As an adult she became a white water raft guide, a private pilot, and competed in the U.S. Nationals for the sport of Luge. She has
seakayaked in Alaska, mountain biked in places like China and Vietnam, flown her paraglider in
Brazil, and skied the backcountry of
Denali and the Sierras. Most recently she learned to fly an ultralight.
Caroline graduated from Stanford University with plans to become documentary filmmaker.
Instead she fell into firefighting and eventually wrote Fighting Fire, a memoir of her time as a San Francisco firefighter.
Fighting Fire went on to garner a large readership
and critical acclaim. It was a Book of the Month Club selection, voted a Top Ten
Summer Read by the Today Show, highlighted on the Rosie
O'Donnell Show, and received HIGHEST HONORS from the Library Journal, which represents libraries around the country.
In 2006, Caroline published East Wind, Rain (HarperCollins)

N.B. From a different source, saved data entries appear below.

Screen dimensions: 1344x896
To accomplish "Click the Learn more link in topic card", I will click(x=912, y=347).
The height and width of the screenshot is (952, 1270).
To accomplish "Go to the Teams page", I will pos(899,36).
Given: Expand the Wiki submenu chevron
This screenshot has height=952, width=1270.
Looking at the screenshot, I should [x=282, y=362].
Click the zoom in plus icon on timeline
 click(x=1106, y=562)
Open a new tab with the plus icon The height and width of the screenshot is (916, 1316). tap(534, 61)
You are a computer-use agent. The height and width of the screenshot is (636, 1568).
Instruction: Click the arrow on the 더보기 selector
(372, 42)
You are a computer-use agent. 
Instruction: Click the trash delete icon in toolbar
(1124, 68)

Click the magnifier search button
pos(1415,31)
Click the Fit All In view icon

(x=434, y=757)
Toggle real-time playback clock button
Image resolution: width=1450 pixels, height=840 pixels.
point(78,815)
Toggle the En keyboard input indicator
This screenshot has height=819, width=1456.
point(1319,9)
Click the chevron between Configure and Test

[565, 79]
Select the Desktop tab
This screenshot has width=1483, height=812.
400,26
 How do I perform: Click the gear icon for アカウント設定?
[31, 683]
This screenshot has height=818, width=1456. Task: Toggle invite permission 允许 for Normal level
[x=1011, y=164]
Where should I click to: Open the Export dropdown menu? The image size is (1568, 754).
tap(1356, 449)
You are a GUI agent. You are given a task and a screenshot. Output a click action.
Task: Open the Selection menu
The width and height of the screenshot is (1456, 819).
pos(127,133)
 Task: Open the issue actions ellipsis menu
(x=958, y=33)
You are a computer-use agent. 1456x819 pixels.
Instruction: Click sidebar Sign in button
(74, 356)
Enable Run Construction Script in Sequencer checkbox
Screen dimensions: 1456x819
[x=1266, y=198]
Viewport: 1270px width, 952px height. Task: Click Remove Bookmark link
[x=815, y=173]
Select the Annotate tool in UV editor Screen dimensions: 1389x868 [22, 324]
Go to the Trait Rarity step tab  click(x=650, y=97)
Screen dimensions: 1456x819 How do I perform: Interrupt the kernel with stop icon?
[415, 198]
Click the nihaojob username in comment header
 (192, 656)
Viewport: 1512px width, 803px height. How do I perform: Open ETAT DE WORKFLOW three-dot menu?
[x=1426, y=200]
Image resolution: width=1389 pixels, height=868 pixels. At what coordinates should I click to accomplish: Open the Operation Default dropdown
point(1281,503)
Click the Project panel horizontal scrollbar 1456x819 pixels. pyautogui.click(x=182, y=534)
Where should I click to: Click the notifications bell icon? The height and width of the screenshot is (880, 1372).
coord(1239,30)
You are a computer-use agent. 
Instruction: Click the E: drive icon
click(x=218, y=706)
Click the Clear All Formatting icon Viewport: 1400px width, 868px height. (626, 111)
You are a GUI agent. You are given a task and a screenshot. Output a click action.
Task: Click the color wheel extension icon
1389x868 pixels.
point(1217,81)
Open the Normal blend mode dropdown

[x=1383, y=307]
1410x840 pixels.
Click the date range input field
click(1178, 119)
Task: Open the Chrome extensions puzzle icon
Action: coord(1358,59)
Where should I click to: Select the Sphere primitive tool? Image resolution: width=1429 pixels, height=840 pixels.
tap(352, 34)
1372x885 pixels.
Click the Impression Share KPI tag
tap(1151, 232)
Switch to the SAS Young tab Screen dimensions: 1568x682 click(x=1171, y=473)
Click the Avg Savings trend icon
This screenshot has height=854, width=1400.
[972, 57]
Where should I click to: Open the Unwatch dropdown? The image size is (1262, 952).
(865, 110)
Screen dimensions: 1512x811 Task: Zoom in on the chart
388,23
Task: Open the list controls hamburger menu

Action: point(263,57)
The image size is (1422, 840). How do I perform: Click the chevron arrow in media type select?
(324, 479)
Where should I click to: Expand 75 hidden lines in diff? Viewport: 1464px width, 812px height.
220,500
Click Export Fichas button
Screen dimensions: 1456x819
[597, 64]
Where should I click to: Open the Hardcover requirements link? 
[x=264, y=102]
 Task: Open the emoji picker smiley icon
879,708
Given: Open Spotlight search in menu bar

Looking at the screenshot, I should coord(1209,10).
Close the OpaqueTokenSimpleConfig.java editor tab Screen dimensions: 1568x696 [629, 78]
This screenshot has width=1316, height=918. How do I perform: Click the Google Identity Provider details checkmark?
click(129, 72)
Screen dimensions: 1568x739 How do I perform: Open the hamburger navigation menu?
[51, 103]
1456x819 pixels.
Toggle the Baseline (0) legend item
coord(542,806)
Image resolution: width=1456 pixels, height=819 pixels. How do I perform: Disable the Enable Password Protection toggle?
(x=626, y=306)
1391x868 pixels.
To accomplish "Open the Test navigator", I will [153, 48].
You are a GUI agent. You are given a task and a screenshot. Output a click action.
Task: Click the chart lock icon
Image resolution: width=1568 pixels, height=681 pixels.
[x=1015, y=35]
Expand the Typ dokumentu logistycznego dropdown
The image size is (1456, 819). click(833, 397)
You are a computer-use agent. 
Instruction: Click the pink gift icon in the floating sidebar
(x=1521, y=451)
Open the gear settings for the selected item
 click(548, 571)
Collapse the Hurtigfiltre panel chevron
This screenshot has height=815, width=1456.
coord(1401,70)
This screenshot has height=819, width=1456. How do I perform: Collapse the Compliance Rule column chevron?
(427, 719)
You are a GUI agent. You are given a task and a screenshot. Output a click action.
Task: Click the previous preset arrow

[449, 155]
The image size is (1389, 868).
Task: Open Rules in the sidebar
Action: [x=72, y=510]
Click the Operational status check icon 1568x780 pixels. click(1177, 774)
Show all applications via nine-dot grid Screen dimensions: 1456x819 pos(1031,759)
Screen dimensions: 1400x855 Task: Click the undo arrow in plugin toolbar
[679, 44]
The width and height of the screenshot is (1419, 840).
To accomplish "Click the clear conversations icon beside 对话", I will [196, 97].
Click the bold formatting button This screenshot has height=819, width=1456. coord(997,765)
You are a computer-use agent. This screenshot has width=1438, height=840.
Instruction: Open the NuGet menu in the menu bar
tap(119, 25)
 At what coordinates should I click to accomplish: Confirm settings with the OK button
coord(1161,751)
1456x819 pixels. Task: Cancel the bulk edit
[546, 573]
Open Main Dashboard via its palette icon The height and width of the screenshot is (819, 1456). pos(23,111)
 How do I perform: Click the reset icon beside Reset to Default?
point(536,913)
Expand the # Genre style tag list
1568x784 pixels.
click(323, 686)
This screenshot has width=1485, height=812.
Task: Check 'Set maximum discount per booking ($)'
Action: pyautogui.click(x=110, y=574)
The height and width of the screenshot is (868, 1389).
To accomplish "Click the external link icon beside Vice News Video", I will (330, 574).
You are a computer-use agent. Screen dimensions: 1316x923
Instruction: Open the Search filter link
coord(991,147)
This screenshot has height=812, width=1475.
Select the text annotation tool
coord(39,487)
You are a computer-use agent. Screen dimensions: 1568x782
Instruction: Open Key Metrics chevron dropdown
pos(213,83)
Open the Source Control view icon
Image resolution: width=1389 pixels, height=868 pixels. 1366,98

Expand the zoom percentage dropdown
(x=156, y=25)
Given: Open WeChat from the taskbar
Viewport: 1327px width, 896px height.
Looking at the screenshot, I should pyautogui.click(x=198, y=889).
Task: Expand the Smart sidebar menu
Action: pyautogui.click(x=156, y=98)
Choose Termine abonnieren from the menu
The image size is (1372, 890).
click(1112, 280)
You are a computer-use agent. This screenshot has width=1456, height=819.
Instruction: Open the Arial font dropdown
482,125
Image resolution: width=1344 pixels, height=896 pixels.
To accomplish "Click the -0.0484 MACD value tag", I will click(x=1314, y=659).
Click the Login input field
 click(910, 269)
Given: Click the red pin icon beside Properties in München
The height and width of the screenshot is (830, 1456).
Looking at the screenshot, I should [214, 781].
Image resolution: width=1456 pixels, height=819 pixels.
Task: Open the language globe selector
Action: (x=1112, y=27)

about the villagers of an isolated Hawaiian island whose lives are
forever changed when a plane crashlands nearby and the pilot, who has
just attacked Pearl Harbor, survives. "When it's over you don't want
to leave," said the NY Times book review of this novel based on true
events. East Wind, Rain hit number 6 on the San Francisco/Bay Area bestseller list. Caroline is a member of the Writer's Grotto and lives
in San Francisco with ten solar panels, one laptop, countless back
issues of the New Yorker, and two cats.